Candidate for Director-at-Large

Elizabeth Lund , MSN, RN
Executive Director, Tennessee State Board of Nursing

Director-at-Large Responsibilities:

  • Serves as a representative of all member boards
  • Transacts the business and affairs, and acts on behalf of NCSBN 

Describe all relevant professional, regulatory and community experience. 

My regulatory experience began thirty-three years ago when I was appointed executive director of the Tennessee Board of Nursing after nine years in academic nursing. I took the first opportunity to volunteer for an NCSBN Committee, appointed to the Bylaws Committee where I served six years, four as chair. During that tenure, the committee accomplished the first comprehensive revision of the bylaws that positioned NCSBN to more nimbly respond to changing environments, allowing greater participation by members through special committees. Later I chaired the Regulation Subcommittee that examined the existing model of nursing regulation. After considering such models as a federal/national model and “fast” endorsement, the committee proposed a new mutual recognition model, beginning the journey that led to the interstate nurse licensure compact. Later, I chaired the Anniversary Planning Committee which started the tradition of an evening gala event that has served as a cherished model for subsequent anniversary celebrations. I have served on all the subsequent anniversary committees. Other committee service includes the Finance Committee, Awards Panel and co-lead of the executive officer group. More recently, I chaired the Executive Officer Succession Resource committee which produced a flexible online toolkit that has been used successfully by a number of boards to assist with leadership transition. I have volunteered as a mentor for many executive officers. I served as treasurer of the executive committee of the Nurse Licensure Compact Administrators and a member of the e-NLC Workgroup. In 2015, I was honored to be awarded the Meritorious Service Award. Currently, I serve on the NCSBN Board of Directors as a Director-at-Large and serve as liaison to the Standards Development Committee.

What is your perspective regarding the following issues affecting nursing regulation?

  1. Borderless health care delivery
    Partnerships with national and international colleagues heighten our appreciation that we share the common goal to deliver health care more safely and efficiently irrespective of borders. We recognize the value in congruent standards that flow from and are consistent with our overarching statutes and rules. Importantly we share knowledge, experience and resources and gain synergy from our efforts. As nursing regulators we face challenges to occupational licensure itself. It is imperative that we cross both physical and professional borders to make an evidenced case for professional licensing that can meet our common purpose to protect the public.
  2. Regulation of nursing education 
    With a continuing rise in schools struggling to achieve their mission and boards challenged to regulate from an evidence informed base, it is vital to foster research efforts comparable in quality and usefulness to the landmark NCSBN Simulation Study. I support NCSBN’s current nursing education study to identify evidence-based red flags and regulatory quality indicators. The results will provide much needed data to support school approval processes and reduce reliance on NCLEX pass rates as a sole measurement of education quality.
  3. The role of regulation in evolving scopes of practice 
    Nursing regulation has an ethical duty to support the provision of care by those qualified at every point along the caregiver continuum when grounded by sound evidence. Studies demonstrate that APRNs provide care equivalent to that of physicians. RNs and LPN/LVNs must be more effectively utilized to practice to the full scope of their education, harnessing the capabilities of these licensees to participate more fully in improving health outcomes. We must critically examine traditional models and build safe models for our burgeoning population of patients, many of whom would prefer to receive care at home or electronically.

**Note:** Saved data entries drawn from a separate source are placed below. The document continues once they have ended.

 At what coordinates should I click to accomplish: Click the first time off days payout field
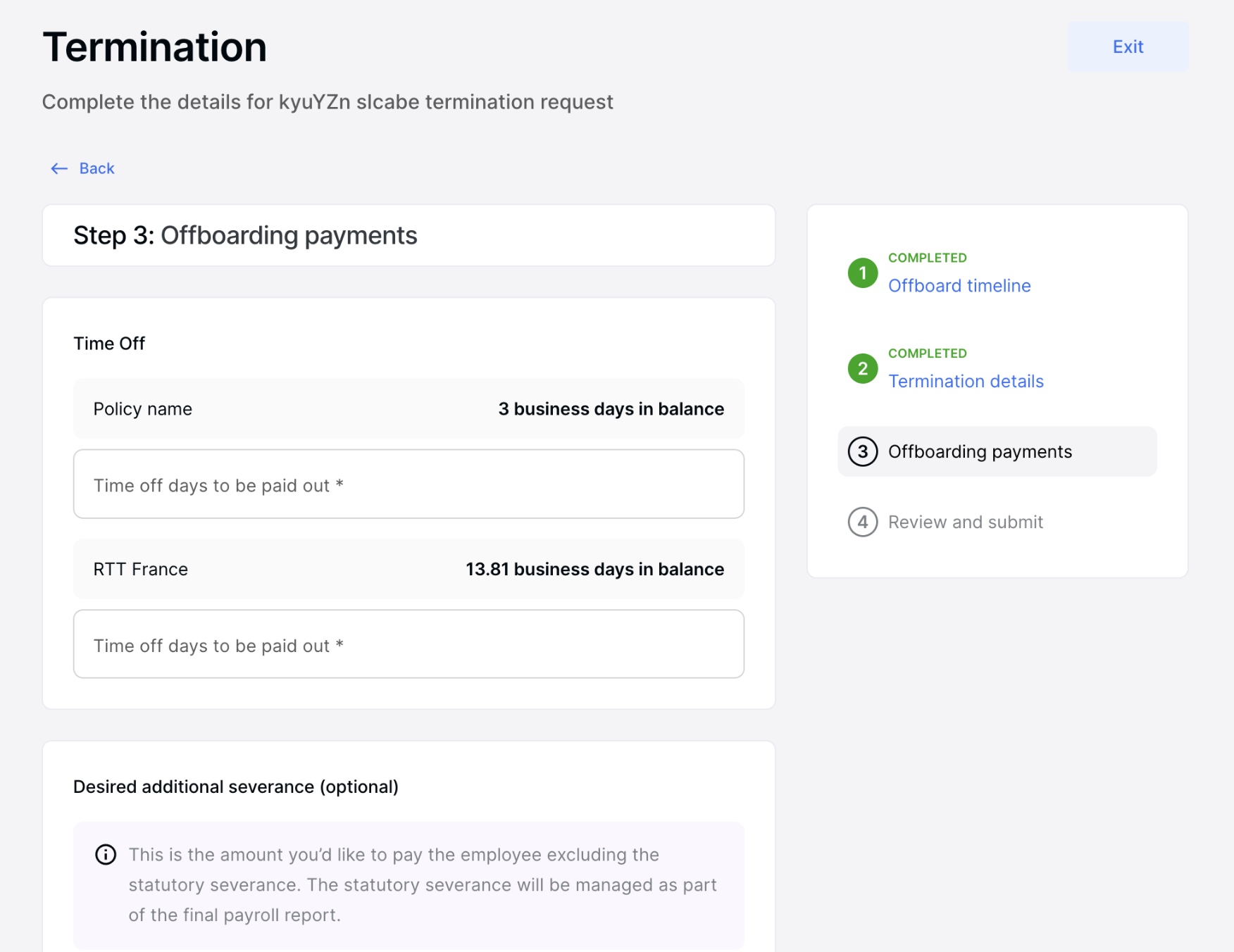pos(409,484)
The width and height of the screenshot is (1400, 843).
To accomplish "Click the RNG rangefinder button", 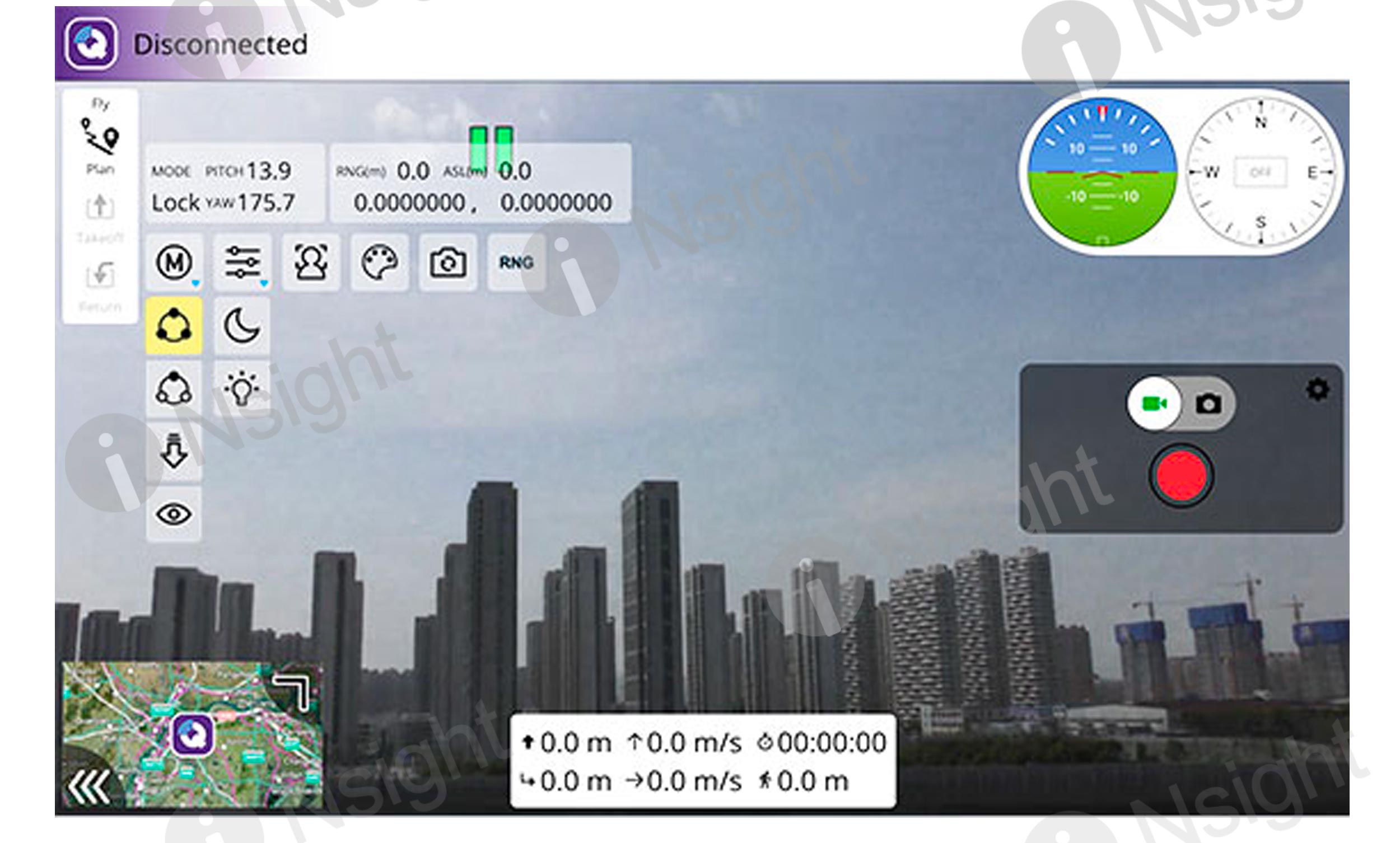I will (x=516, y=263).
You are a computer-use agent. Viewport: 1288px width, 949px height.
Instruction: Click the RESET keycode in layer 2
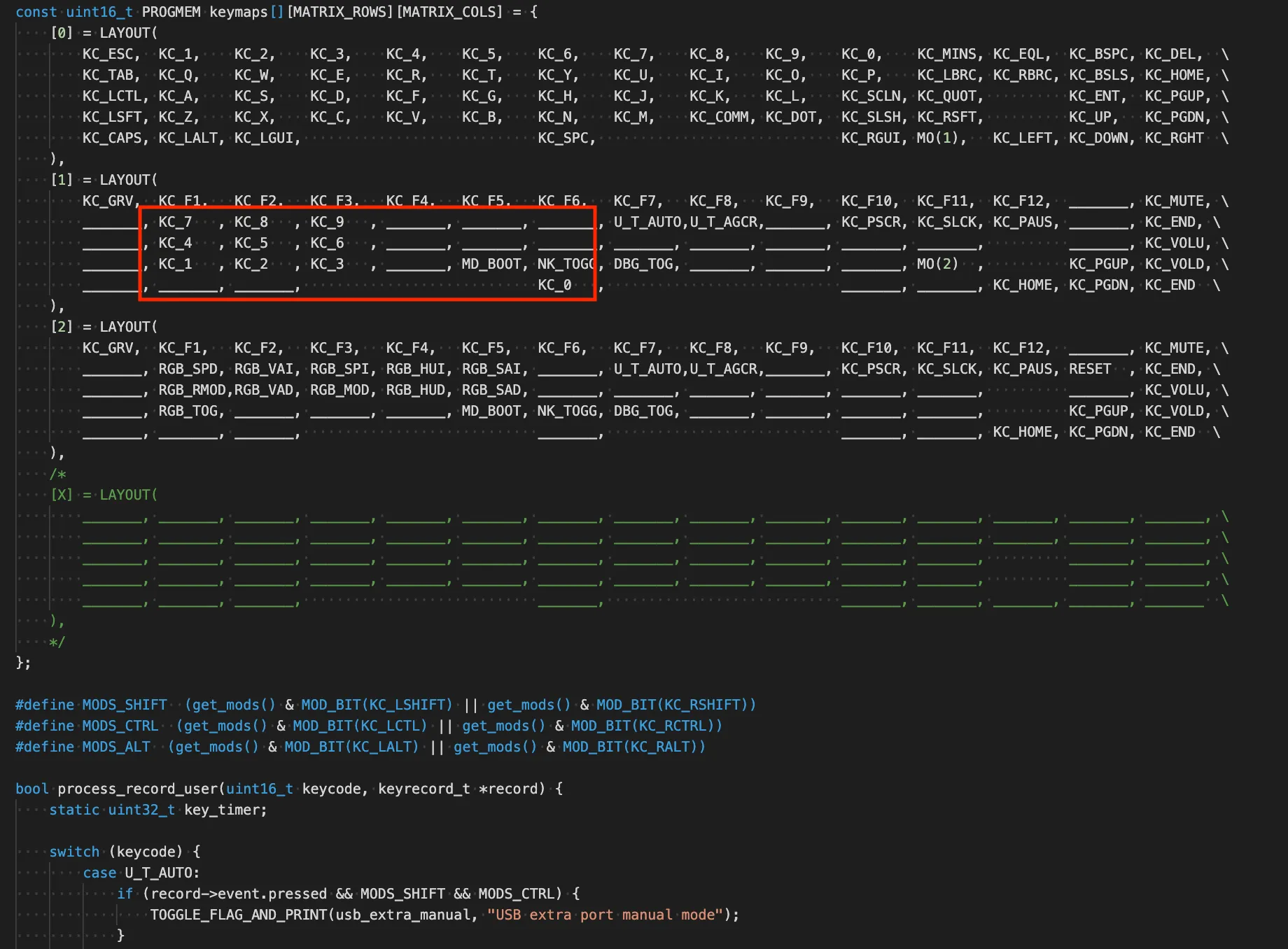tap(1089, 369)
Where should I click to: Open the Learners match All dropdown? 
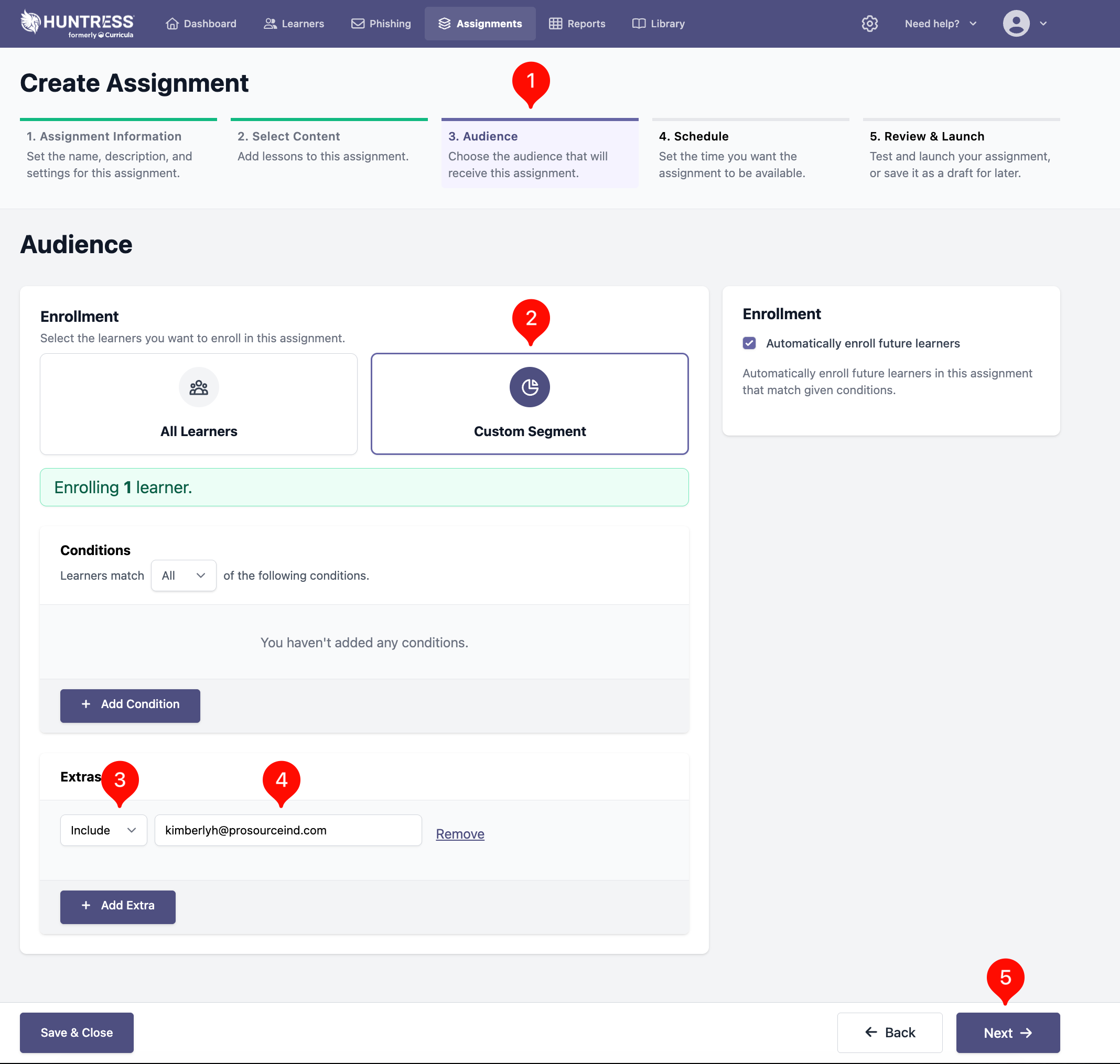click(x=184, y=576)
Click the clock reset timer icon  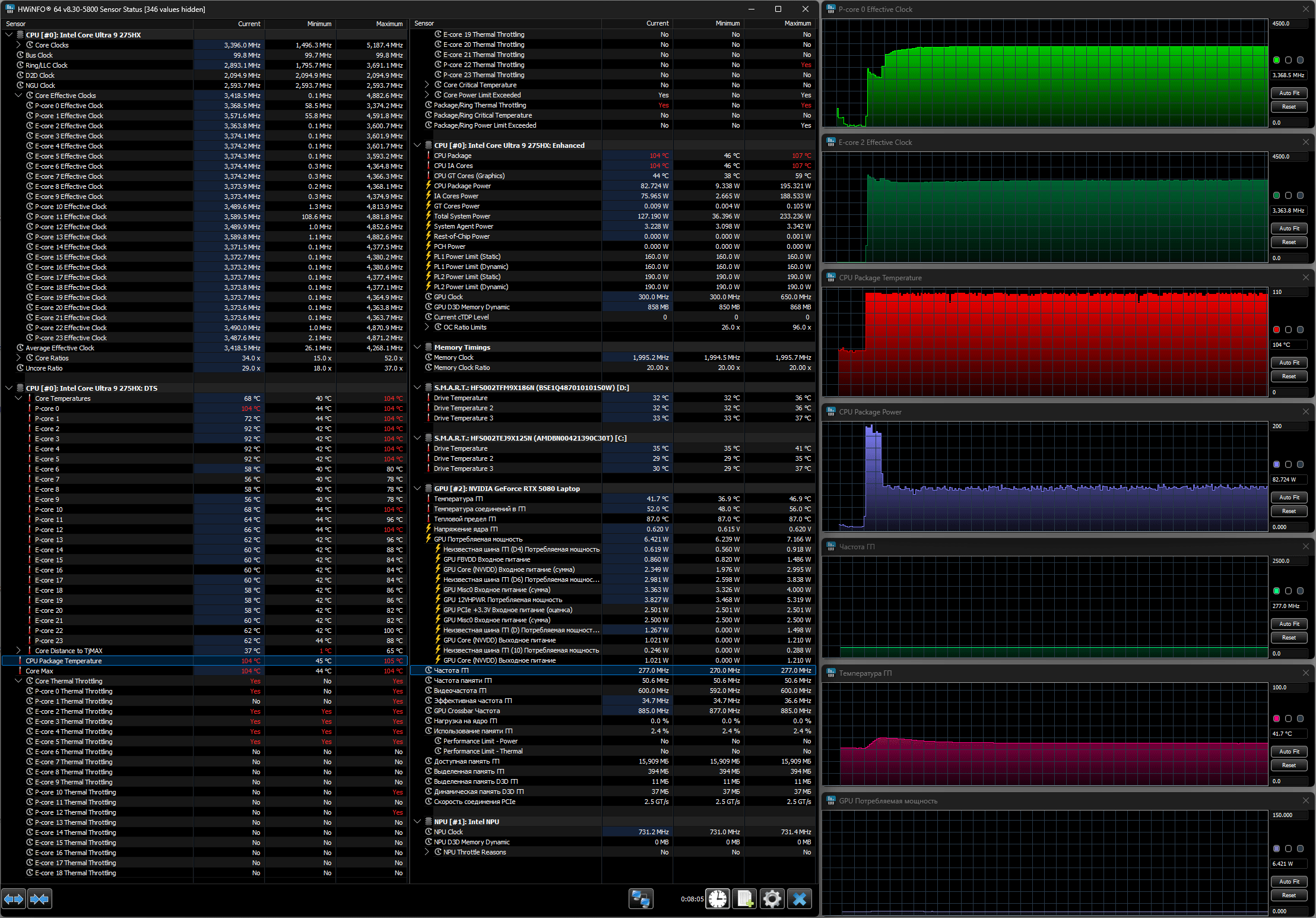click(718, 899)
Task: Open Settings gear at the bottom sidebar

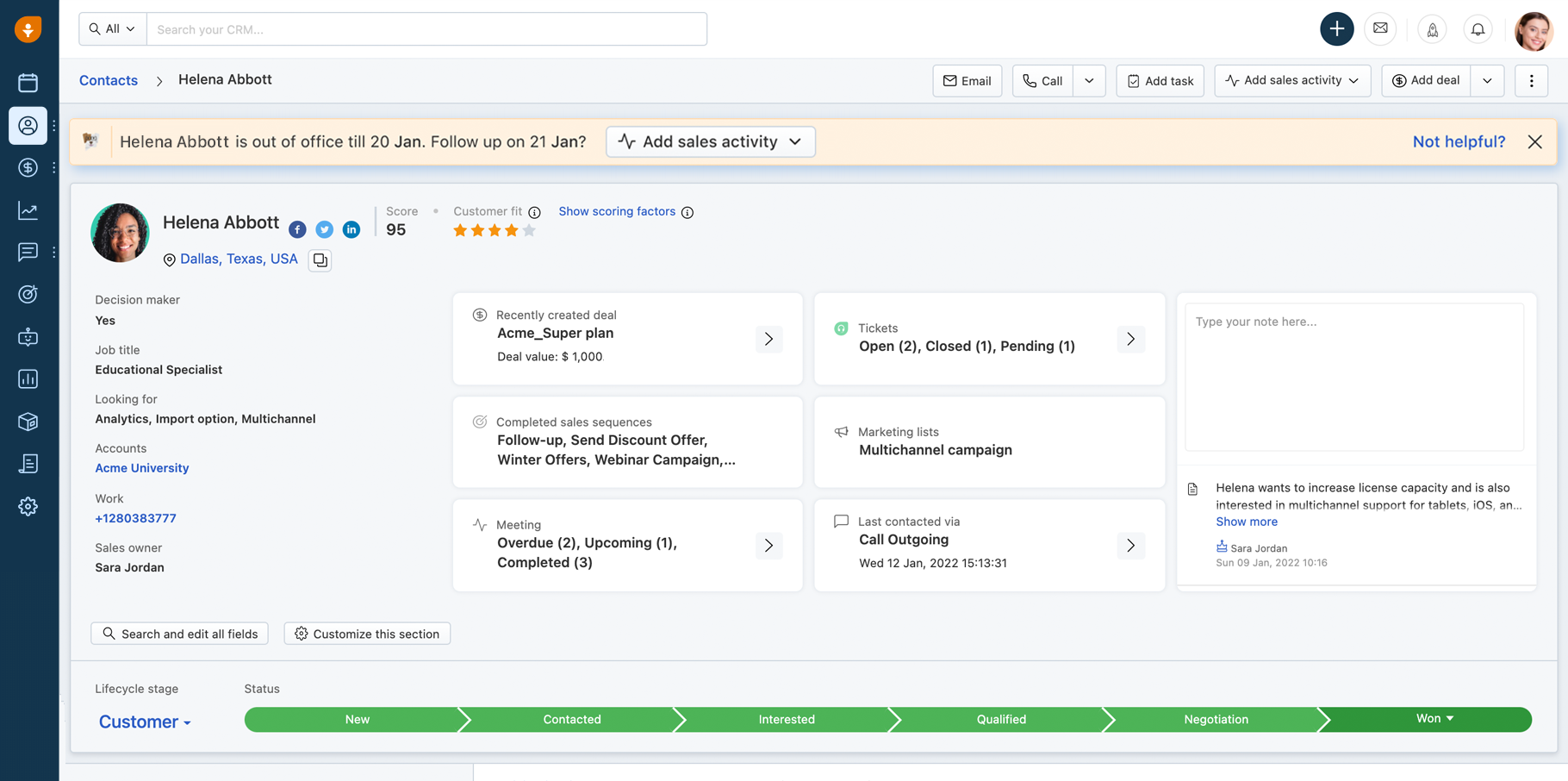Action: (x=28, y=507)
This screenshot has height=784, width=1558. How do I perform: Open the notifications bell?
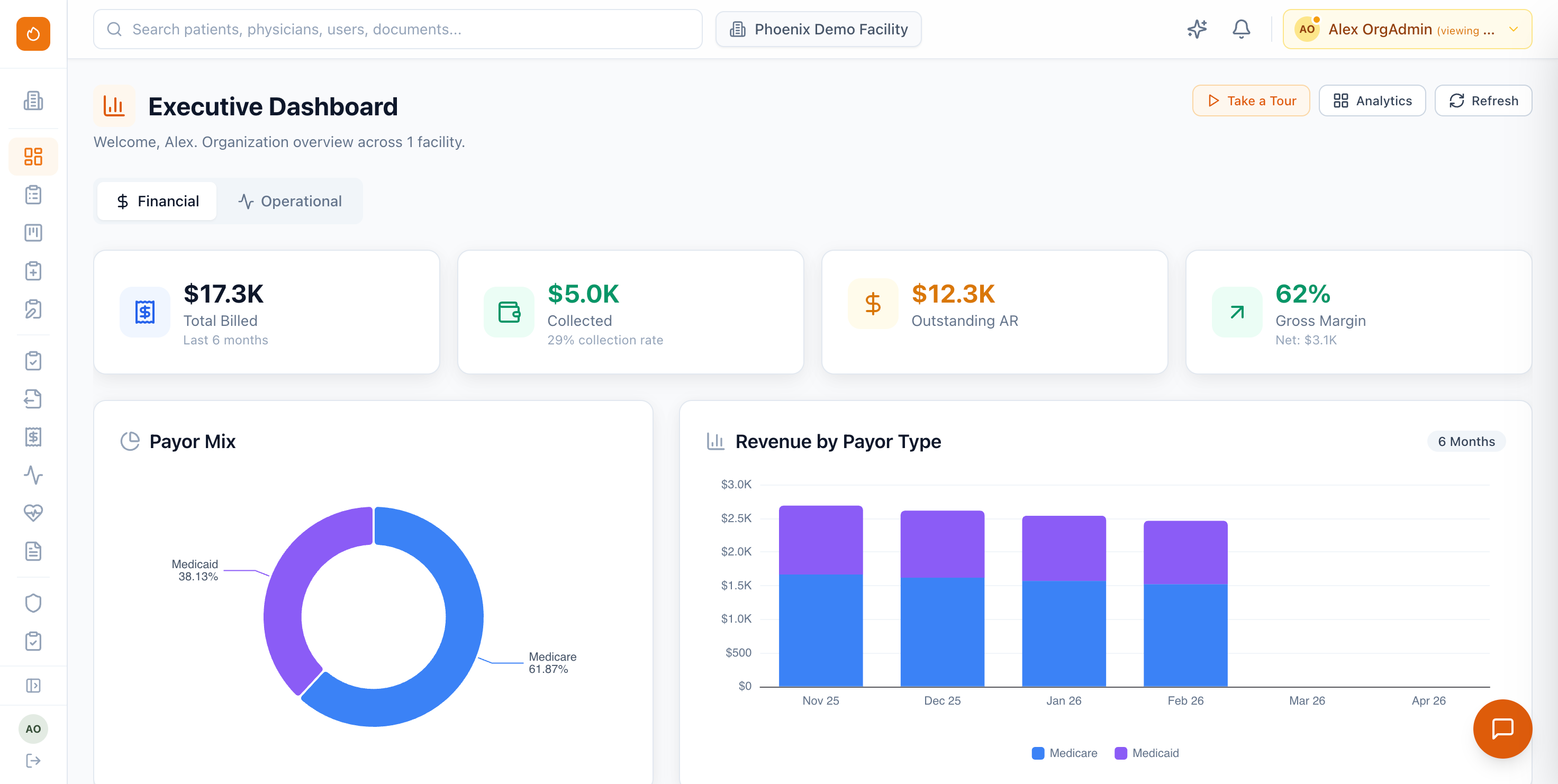point(1241,29)
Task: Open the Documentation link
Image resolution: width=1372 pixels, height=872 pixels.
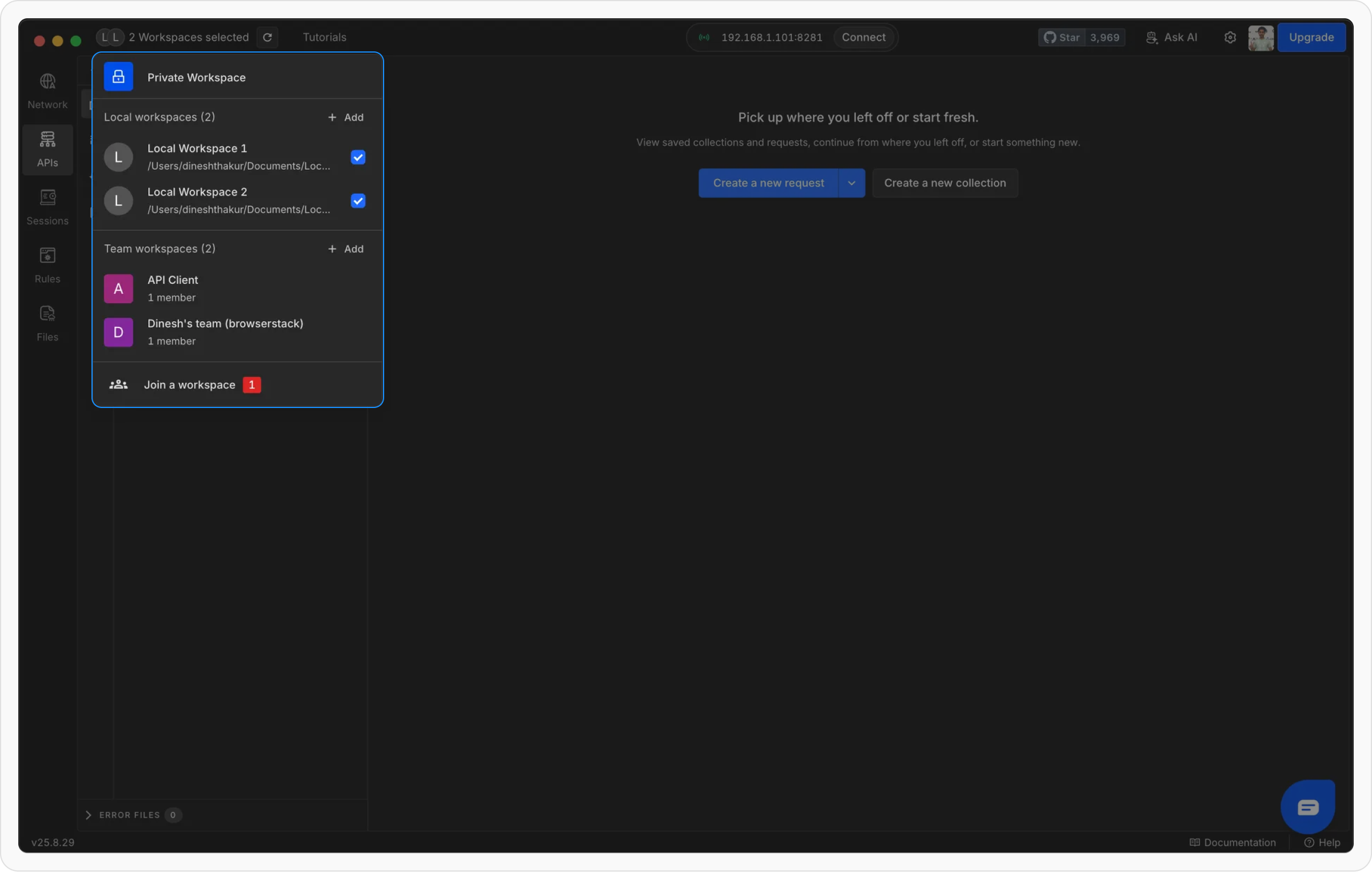Action: 1233,842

Please describe a strategy or activity to increase participation in the leadership of the organization.

First, I believe that leadership in NCSBN does not equate with elected office; however, the goal to serve in an elected capacity is facilitated by taking full advantage of the leadership development opportunities available. One opportunity is committee membership. It is encouraging that members wish to participate in committees and my observation is there are ever more qualified members. Members report that it is frustrating to desire to serve and not be selected for limited slots on committees. These committees provide leadership opportunities that serve as a foundation for elected office. I suggest developing an open ended leadership inventory of members to form a database of willing members and their expertise. The inventory database has potential to level the playing field between new members seeking opportunity and those experienced leaders whose expertise is well known. Members would be encouraged to register in the database and these interested volunteers could form an identified group for leadership promotion activities. The inventory database would serve as a resource to match qualified applicants when leadership opportunities arise. Being elected to and serving on the Board of Directors is an honor. Experience in a broad array of NCSBN activities, committees as well as attendance and participation in meetings and conferences, provides invaluable leadership preparation and opportunity.